#### HOW TO COMPLETE THIS TASK
This exercise needs all of the entries set down again, exactly as they read.

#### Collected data
───

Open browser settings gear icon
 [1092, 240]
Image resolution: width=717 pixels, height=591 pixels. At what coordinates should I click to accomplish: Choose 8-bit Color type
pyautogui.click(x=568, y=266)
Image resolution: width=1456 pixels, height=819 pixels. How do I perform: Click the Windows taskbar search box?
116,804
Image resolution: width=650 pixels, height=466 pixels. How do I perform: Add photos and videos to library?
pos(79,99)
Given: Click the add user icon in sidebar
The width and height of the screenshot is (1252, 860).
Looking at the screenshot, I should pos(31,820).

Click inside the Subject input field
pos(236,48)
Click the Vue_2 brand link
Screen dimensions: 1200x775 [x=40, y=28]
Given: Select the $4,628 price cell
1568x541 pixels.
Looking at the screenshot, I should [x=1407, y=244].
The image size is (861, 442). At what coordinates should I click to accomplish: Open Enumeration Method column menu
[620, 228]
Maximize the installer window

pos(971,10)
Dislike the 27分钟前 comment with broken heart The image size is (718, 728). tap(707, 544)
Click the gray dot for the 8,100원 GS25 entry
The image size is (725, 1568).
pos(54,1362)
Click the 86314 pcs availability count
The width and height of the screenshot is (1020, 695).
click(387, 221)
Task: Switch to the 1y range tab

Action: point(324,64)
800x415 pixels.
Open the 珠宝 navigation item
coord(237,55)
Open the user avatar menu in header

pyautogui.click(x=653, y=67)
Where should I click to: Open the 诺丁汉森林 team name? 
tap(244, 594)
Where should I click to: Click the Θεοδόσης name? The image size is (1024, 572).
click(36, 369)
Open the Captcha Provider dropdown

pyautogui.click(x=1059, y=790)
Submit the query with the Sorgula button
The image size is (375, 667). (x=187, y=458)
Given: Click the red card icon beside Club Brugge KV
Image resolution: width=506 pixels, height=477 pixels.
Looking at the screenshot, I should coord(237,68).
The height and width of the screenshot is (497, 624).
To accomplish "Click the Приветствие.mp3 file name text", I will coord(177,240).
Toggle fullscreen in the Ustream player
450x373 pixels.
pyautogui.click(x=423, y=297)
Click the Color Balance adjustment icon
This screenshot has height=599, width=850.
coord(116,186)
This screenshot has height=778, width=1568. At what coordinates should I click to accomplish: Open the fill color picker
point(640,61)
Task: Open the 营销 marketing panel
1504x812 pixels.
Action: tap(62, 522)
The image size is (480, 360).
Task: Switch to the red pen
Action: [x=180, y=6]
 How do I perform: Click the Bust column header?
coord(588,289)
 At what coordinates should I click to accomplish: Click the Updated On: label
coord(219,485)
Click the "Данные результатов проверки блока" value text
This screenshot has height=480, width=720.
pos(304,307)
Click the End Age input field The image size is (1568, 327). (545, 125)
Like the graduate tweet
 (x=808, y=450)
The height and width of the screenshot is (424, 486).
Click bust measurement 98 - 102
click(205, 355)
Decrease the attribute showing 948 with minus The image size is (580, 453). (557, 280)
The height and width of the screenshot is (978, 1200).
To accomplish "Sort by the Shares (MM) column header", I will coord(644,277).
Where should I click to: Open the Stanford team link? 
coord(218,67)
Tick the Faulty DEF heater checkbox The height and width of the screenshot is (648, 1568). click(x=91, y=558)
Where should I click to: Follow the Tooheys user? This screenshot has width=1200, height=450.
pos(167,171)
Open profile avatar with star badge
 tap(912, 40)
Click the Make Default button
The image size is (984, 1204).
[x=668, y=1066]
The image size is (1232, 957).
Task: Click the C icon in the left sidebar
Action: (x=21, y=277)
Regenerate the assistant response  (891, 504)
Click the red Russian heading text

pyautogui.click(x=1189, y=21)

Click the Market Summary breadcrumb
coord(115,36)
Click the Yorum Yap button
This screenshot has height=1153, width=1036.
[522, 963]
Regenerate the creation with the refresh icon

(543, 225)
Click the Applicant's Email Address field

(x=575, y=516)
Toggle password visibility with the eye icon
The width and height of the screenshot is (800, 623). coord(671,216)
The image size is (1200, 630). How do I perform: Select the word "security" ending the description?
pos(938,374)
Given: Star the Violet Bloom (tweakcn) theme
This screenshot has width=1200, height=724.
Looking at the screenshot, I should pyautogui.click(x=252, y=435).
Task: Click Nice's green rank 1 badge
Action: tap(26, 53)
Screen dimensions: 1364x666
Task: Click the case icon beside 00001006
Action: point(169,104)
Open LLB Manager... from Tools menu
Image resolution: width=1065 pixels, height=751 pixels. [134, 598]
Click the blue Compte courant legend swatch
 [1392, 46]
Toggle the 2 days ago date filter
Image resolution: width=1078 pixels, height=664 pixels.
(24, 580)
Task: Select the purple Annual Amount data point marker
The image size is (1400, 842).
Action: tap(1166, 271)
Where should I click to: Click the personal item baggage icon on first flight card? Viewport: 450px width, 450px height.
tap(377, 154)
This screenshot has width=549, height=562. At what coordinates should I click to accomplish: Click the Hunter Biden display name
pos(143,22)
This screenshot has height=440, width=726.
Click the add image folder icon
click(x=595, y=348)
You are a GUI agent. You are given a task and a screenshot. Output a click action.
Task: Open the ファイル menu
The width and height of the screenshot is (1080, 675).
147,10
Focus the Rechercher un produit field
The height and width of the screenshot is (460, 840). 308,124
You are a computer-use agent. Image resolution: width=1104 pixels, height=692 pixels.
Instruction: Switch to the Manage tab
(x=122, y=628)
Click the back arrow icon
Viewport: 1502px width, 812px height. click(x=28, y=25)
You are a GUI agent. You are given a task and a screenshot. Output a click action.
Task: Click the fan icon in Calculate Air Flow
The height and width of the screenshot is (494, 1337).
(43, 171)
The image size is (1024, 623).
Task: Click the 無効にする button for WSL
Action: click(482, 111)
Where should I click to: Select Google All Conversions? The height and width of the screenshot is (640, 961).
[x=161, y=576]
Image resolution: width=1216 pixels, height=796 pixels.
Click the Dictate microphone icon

───

#### ANSWER TO THE EXERCISE
Open browser settings gear icon
 [1092, 240]
Image resolution: width=717 pixels, height=591 pixels. At what coordinates should I click to accomplish: Choose 8-bit Color type
pyautogui.click(x=568, y=266)
Image resolution: width=1456 pixels, height=819 pixels. How do I perform: Click the Windows taskbar search box?
116,804
Image resolution: width=650 pixels, height=466 pixels. How do I perform: Add photos and videos to library?
pos(79,99)
Given: Click the add user icon in sidebar
The width and height of the screenshot is (1252, 860).
Looking at the screenshot, I should pos(31,820).

Click inside the Subject input field
pos(236,48)
Click the Vue_2 brand link
Screen dimensions: 1200x775 [x=40, y=28]
Given: Select the $4,628 price cell
1568x541 pixels.
Looking at the screenshot, I should [x=1407, y=244].
The image size is (861, 442). At what coordinates should I click to accomplish: Open Enumeration Method column menu
[620, 228]
Maximize the installer window

pos(971,10)
Dislike the 27分钟前 comment with broken heart The image size is (718, 728). tap(707, 544)
Click the gray dot for the 8,100원 GS25 entry
The image size is (725, 1568).
pos(54,1362)
Click the 86314 pcs availability count
The width and height of the screenshot is (1020, 695).
click(387, 221)
Task: Switch to the 1y range tab

Action: point(324,64)
800x415 pixels.
Open the 珠宝 navigation item
coord(237,55)
Open the user avatar menu in header

pyautogui.click(x=653, y=67)
Where should I click to: Open the 诺丁汉森林 team name? 
tap(244, 594)
Where should I click to: Click the Θεοδόσης name? The image size is (1024, 572).
click(36, 369)
Open the Captcha Provider dropdown

pyautogui.click(x=1059, y=790)
Submit the query with the Sorgula button
The image size is (375, 667). (x=187, y=458)
Given: Click the red card icon beside Club Brugge KV
Image resolution: width=506 pixels, height=477 pixels.
Looking at the screenshot, I should coord(237,68).
The height and width of the screenshot is (497, 624).
To accomplish "Click the Приветствие.mp3 file name text", I will coord(177,240).
Toggle fullscreen in the Ustream player
450x373 pixels.
pyautogui.click(x=423, y=297)
Click the Color Balance adjustment icon
This screenshot has height=599, width=850.
coord(116,186)
This screenshot has height=778, width=1568. At what coordinates should I click to accomplish: Open the fill color picker
point(640,61)
Task: Open the 营销 marketing panel
1504x812 pixels.
Action: tap(62, 522)
The image size is (480, 360).
Task: Switch to the red pen
Action: [x=180, y=6]
 How do I perform: Click the Bust column header?
coord(588,289)
 At what coordinates should I click to accomplish: Click the Updated On: label
coord(219,485)
Click the "Данные результатов проверки блока" value text
This screenshot has height=480, width=720.
pos(304,307)
Click the End Age input field The image size is (1568, 327). (545, 125)
Like the graduate tweet
 (x=808, y=450)
The height and width of the screenshot is (424, 486).
Click bust measurement 98 - 102
click(205, 355)
Decrease the attribute showing 948 with minus The image size is (580, 453). (557, 280)
The height and width of the screenshot is (978, 1200).
To accomplish "Sort by the Shares (MM) column header", I will coord(644,277).
Where should I click to: Open the Stanford team link? 
coord(218,67)
Tick the Faulty DEF heater checkbox The height and width of the screenshot is (648, 1568). click(x=91, y=558)
Where should I click to: Follow the Tooheys user? This screenshot has width=1200, height=450.
pos(167,171)
Open profile avatar with star badge
 tap(912, 40)
Click the Make Default button
The image size is (984, 1204).
[x=668, y=1066]
The image size is (1232, 957).
Task: Click the C icon in the left sidebar
Action: (x=21, y=277)
Regenerate the assistant response  (891, 504)
Click the red Russian heading text

pyautogui.click(x=1189, y=21)

Click the Market Summary breadcrumb
coord(115,36)
Click the Yorum Yap button
This screenshot has height=1153, width=1036.
[522, 963]
Regenerate the creation with the refresh icon

(543, 225)
Click the Applicant's Email Address field

(x=575, y=516)
Toggle password visibility with the eye icon
The width and height of the screenshot is (800, 623). coord(671,216)
The image size is (1200, 630). How do I perform: Select the word "security" ending the description?
pos(938,374)
Given: Star the Violet Bloom (tweakcn) theme
This screenshot has width=1200, height=724.
Looking at the screenshot, I should pyautogui.click(x=252, y=435).
Task: Click Nice's green rank 1 badge
Action: tap(26, 53)
Screen dimensions: 1364x666
Task: Click the case icon beside 00001006
Action: point(169,104)
Open LLB Manager... from Tools menu
Image resolution: width=1065 pixels, height=751 pixels. [134, 598]
Click the blue Compte courant legend swatch
 [1392, 46]
Toggle the 2 days ago date filter
Image resolution: width=1078 pixels, height=664 pixels.
(24, 580)
Task: Select the purple Annual Amount data point marker
The image size is (1400, 842).
Action: tap(1166, 271)
Where should I click to: Click the personal item baggage icon on first flight card? Viewport: 450px width, 450px height.
tap(377, 154)
This screenshot has width=549, height=562. At what coordinates should I click to accomplish: Click the Hunter Biden display name
pos(143,22)
This screenshot has height=440, width=726.
Click the add image folder icon
click(x=595, y=348)
You are a GUI agent. You are given a task and a screenshot. Output a click action.
Task: Open the ファイル menu
The width and height of the screenshot is (1080, 675).
147,10
Focus the Rechercher un produit field
The height and width of the screenshot is (460, 840). 308,124
You are a computer-use agent. Image resolution: width=1104 pixels, height=692 pixels.
Instruction: Switch to the Manage tab
(x=122, y=628)
Click the back arrow icon
Viewport: 1502px width, 812px height. click(x=28, y=25)
You are a GUI agent. You are given a task and a screenshot. Output a click action.
Task: Click the fan icon in Calculate Air Flow
The height and width of the screenshot is (494, 1337).
(43, 171)
The image size is (1024, 623).
Task: Click the 無効にする button for WSL
Action: click(482, 111)
Where should I click to: Select Google All Conversions? The height and width of the screenshot is (640, 961).
[x=161, y=576]
Image resolution: width=1216 pixels, height=796 pixels.
Click the Dictate microphone icon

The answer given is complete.